Neutrophil extracellular traps

Neutrophil extracellular traps (NET) are web-like structures released by neutrophils composed by chromatin, histones, and granule proteins (e.g. neutrophil elastase, myeloperoxidase) that aim to trap pathogens or infected cells [122].

Prior studies linked excessive NET formation to tissue damage and pulmonary diseases, especially ARDS [123, 124]. NET can induce macrophage secretion of IL1β, further enhancing NET formation and CS [125, 126]. Viruses are known triggers of NET [127]. Considering its close relation to ARDS, and also that neutrophilia, high levels of IL-1β, IL-6, and D-dimer are poor outcome predictors in COVID-19, some authors suggest that NET may play a major role in its pathogenesis. Zuo et al. reported that patients with COVID-19 have high NET biomarkers serum levels, including cell-free DNA, myeloperoxidase DNA and citrullinated histone [122]. Moreover, NET can trigger microvascular thrombosis, leading to damage in the lungs, heart, and kidneys [122]. The interaction between NET and coagulation is addressed in details bellow.

COVID-19 associated coagulopathy

The observation of high levels of fibrin degradation products in the serum of severe COVID-19 patients addressed the question on a specific coagulopathy in this context [8]. Lung necropsy of SARS patients had already showed diffuse alveolar damage along with small vessel thrombosis [128]. Similarly, pulmonary pathological analysis in COVID-19 revealed modest vessel wall immune cell infiltration with hyaline thrombosis and infarction [129].

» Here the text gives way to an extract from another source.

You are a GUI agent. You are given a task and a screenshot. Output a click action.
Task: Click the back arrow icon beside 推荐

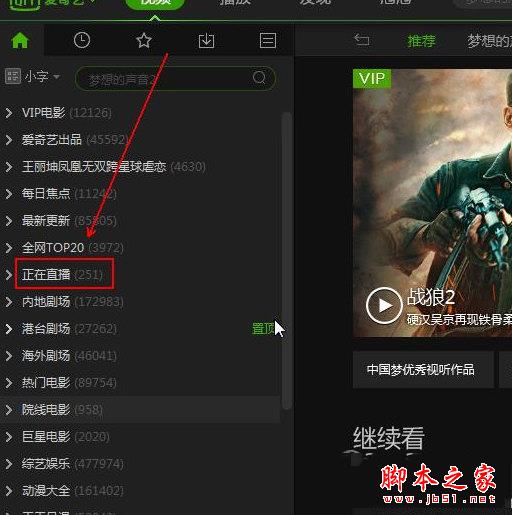(362, 40)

Another study evaluated 19 patients with ARDS due to COVID-19, and evidenced a severe endothelial injury, the presence of intracellular virus in endothelial cells, with disrupted cell membranes and widespread thrombosis with microangiopathy [130]. Indeed, infection of endothelial cells expressing ACE2 by SARS-CoV-2 cause an endothelitis and with a massive release of plasminogen activator [14].

In COVID-19, fibrinogen is usually high as part of the acute phase response, but platelet count remains normal and severe coagulopathy is only seen in very severe and late-stage forms. Besides, high serum levels of D-dimer, mild or unchanged prothrombin time are also seen [131]. This differs from sepsis intravascular coagulation/ disseminated intravascular coagulation, since the latter usually evolves with thrombocytopenia and an increased prothrombin time [132].

Regardless of its clinical impact, coagulopathy seems to be triggered by hypercytokinemia [133]. Pro-inflammatory cytokines such as TNF-α and IL-6 induce tissue factor expression in monocytes and initiate coagulation cascade activation. In addition, these cytokines also suppress endogenous anticoagulant pathways [131]. MAS-like can cause local activation of endothelial cells from pulmonary vessels. The pro-inflammatory milieu leads to the upregulation of tissue factor and the reduction of fibrinolysis by Plasminogen activator inhibitor-1 [134].

In SARS-CoV associated coagulopathy, the high D-dimer levels seems to be result from upregulated urokinase-type plasminogen activator produced by alveolar macrophages [134].

Others proposed mechanisms for thrombotic phenomena in COVID-19 involves NET. First, it can activate the coagulation’s contact pathway and pulmonary megakaryocytes [8], through electrostatic interactions between histones and platelet phospholipids. Also, NET can process natural anticoagulant molecules, such as antithrombin III and tissue factor pathway inhibitor [103]. Thus, NET could link several aspects related to infection, inflammation and thrombosis in COVID-19 pathogenesis [135].

Conclusions

Herein, we present the mechanisms of immune dysregulation, hyperinflammatory and immunothrombotic state reported to date in severe forms of COVID-19. Data from other coronaviruses regarding antibody-dependent enhancement may be a concern for vaccine development. Knowledge about kinetics of immune response and viral course are essential for patient care and could provide insights for immunomodulatory therapeutic strategies. Further studies correlating clinical and laboratorial data with immune status and viral load may help choosing properly suitable candidates for targeted immune therapy.